--- Work required ---
Quote the text of each item below word for word, leaving out the pictures.

--- Records for this task ---
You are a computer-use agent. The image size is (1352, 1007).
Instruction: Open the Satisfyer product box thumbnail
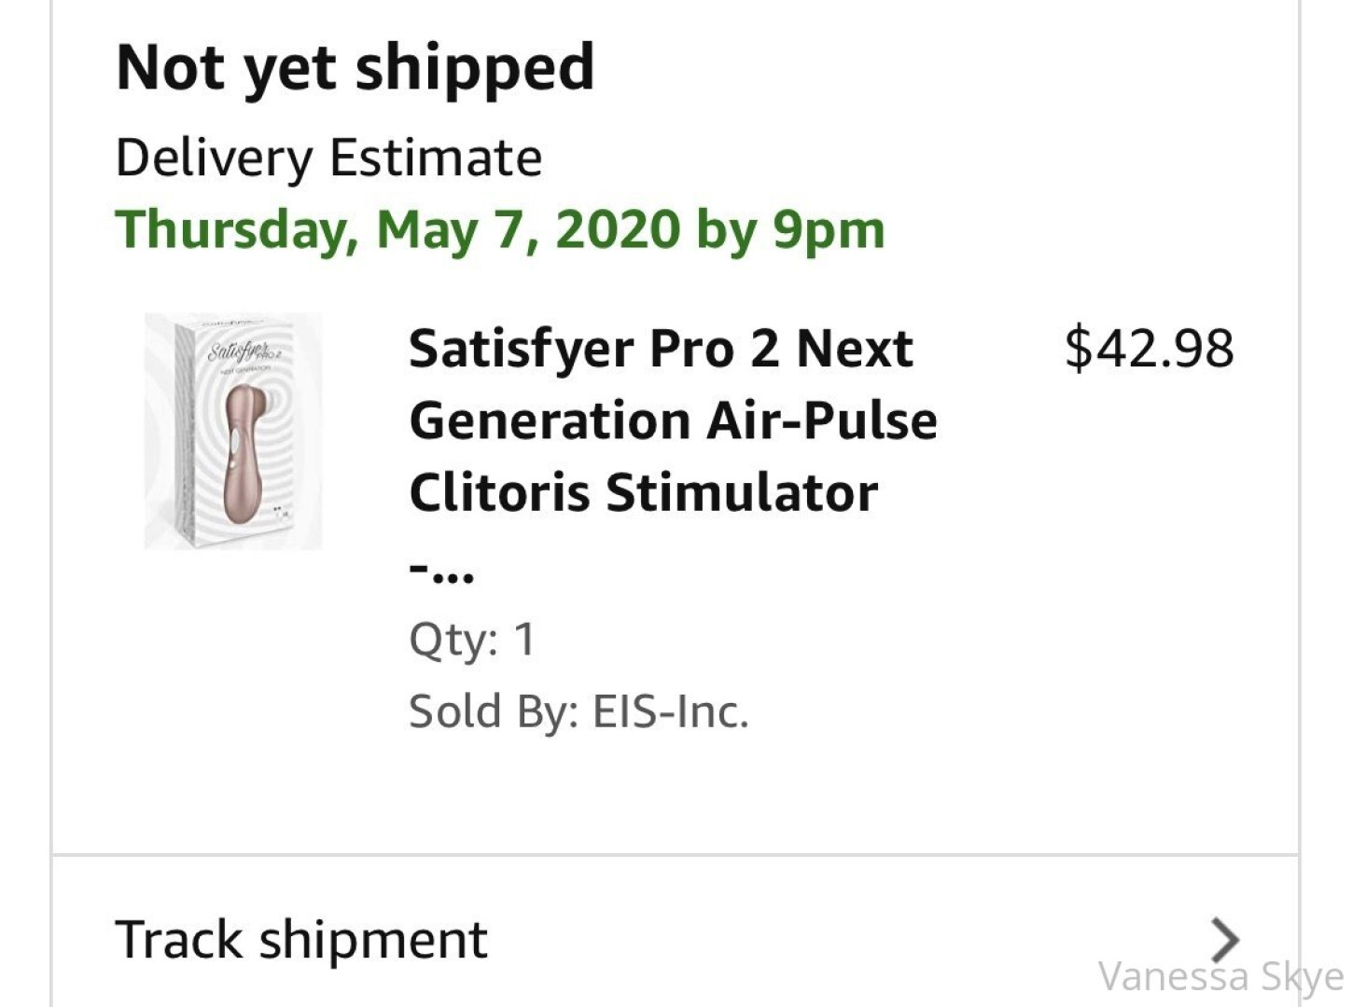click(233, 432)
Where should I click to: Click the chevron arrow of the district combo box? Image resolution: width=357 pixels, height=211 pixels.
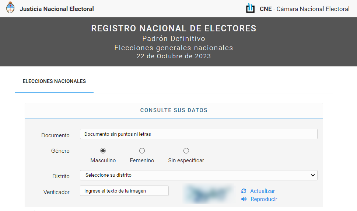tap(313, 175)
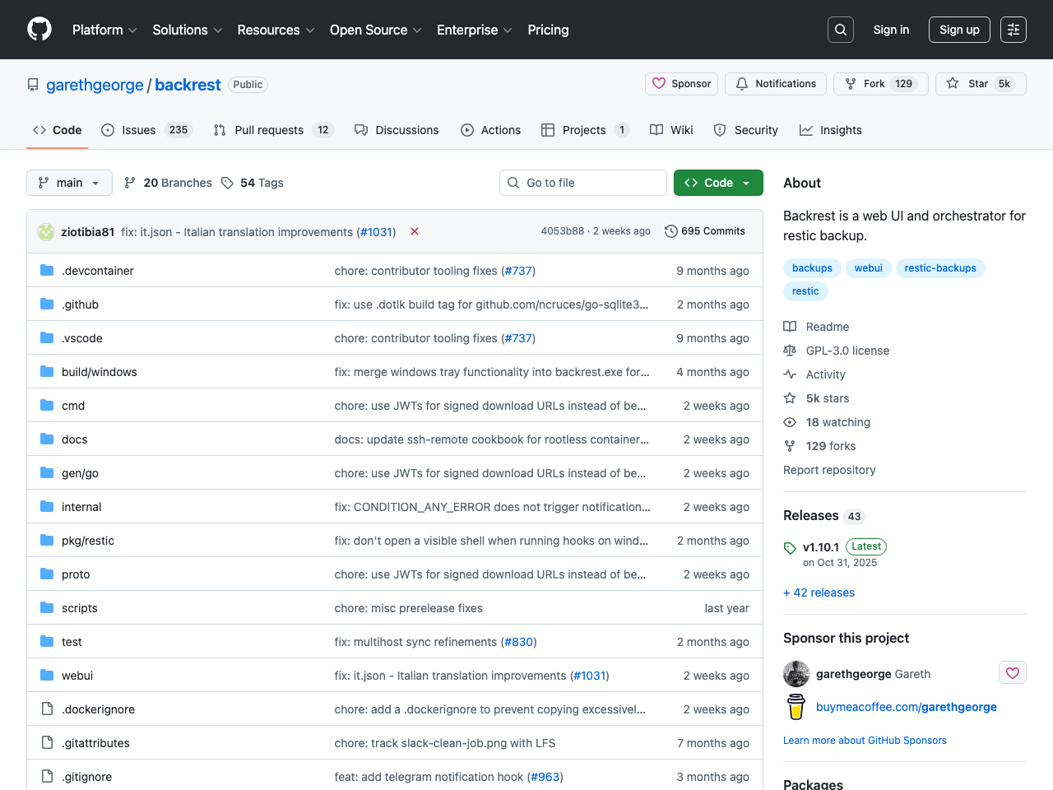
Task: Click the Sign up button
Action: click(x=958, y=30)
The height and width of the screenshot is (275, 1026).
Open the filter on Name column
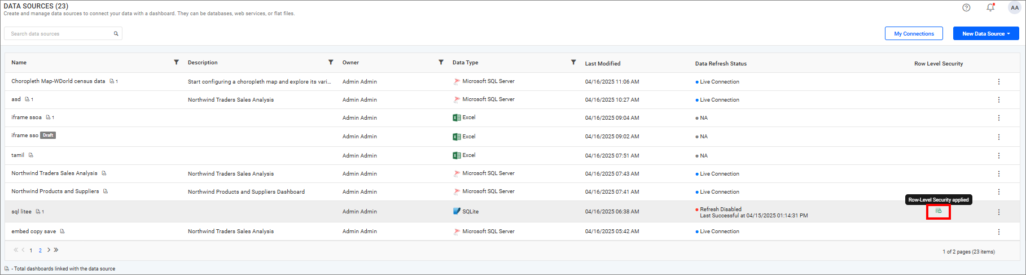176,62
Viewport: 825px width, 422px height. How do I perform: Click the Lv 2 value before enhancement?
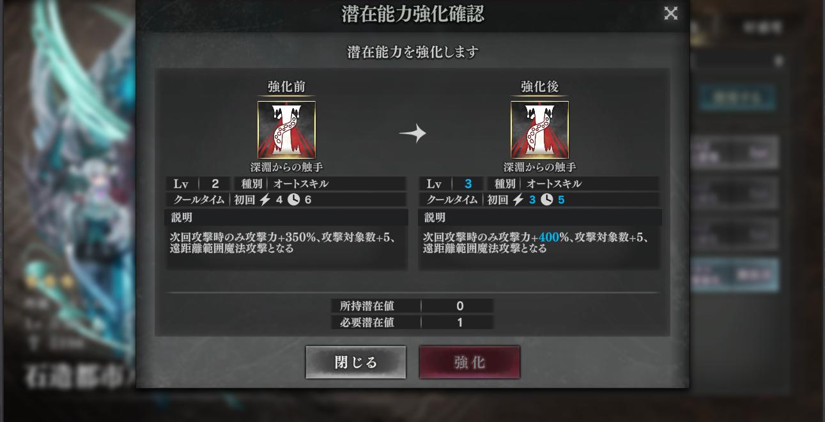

--- Correct answer ---
You are a computer-use agent. The image size is (1352, 1007).
Instruction: Open the Satisfyer product box thumbnail
click(233, 432)
Where should I click to: Click the chevron arrow of the district combo box? Image resolution: width=357 pixels, height=211 pixels.
tap(313, 175)
Task: Click the Sign up button
Action: click(x=958, y=30)
The height and width of the screenshot is (275, 1026).
Open the filter on Name column
176,62
Viewport: 825px width, 422px height. How do I perform: Click the Lv 2 value before enhancement?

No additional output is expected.